Although Regency Centers Corp REG continued to report robust operating results, the stock is currently trading at a premium to peers and above its five-year historical average for price/FFO.
Argus’ Jacob Kilstein maintains a Hold rating on the company, while stating the stock appeared fully valued at present.
Stock Performance
Kilstein mentioned that while the stock has benefited from the delayed interest rate hikes from the Fed, rates were likely to rise during 2016, which could have an adverse impact on Regency Centers and other REITs.

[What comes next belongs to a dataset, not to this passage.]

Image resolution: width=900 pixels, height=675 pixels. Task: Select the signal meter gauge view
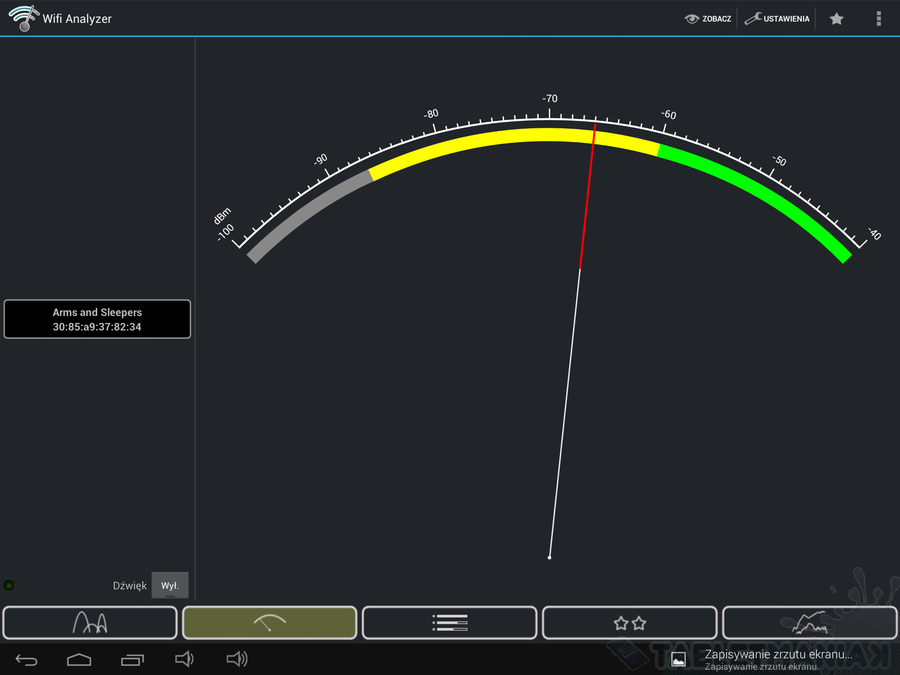(x=269, y=622)
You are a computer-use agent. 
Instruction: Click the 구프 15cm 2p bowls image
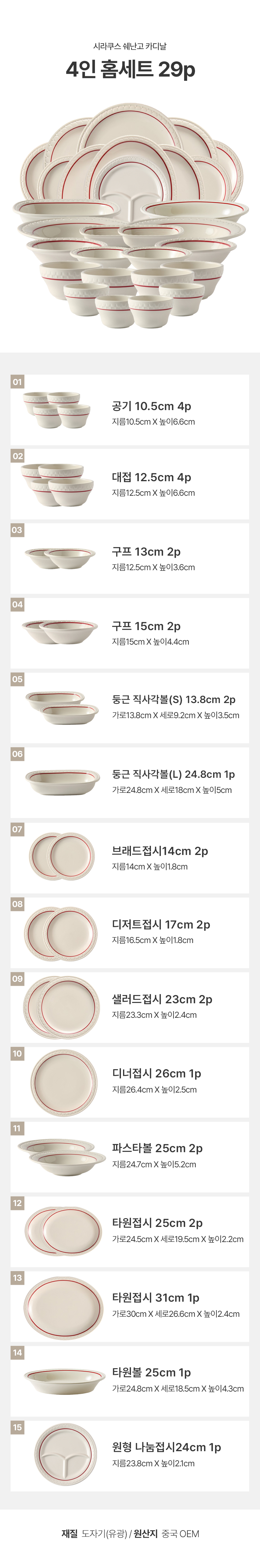[60, 632]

“Our long-term rating remains BUY, reflecting the company’s focus on grocery-store-anchored shopping centers in first-ring suburbs and the generally stronger outlook for grocery stores than for general retail,” the analyst explained.
Also, Kilstein pointed out that Regency Centers had mostly completed the repositioning of its portfolio while maintaining a robust balance sheet, by matching development spend with the sale of non-core assets.
Estimates Raised
For Q2:16, the company reported 8 percent revenue growth and 9 percent core FFO growth.
The 2016 core FFO estimate has accordingly been raised from $3.21 to $3.25 per share, to reflect the higher NOI guidance and better than anticipated Q2 results.
“We expect steady NOI growth into 2017 given strong demand for grocery-store-anchored retail space,” Kilstein stated.
The EPS estimate for 2017 has also been raised from $3.41 to $3.46.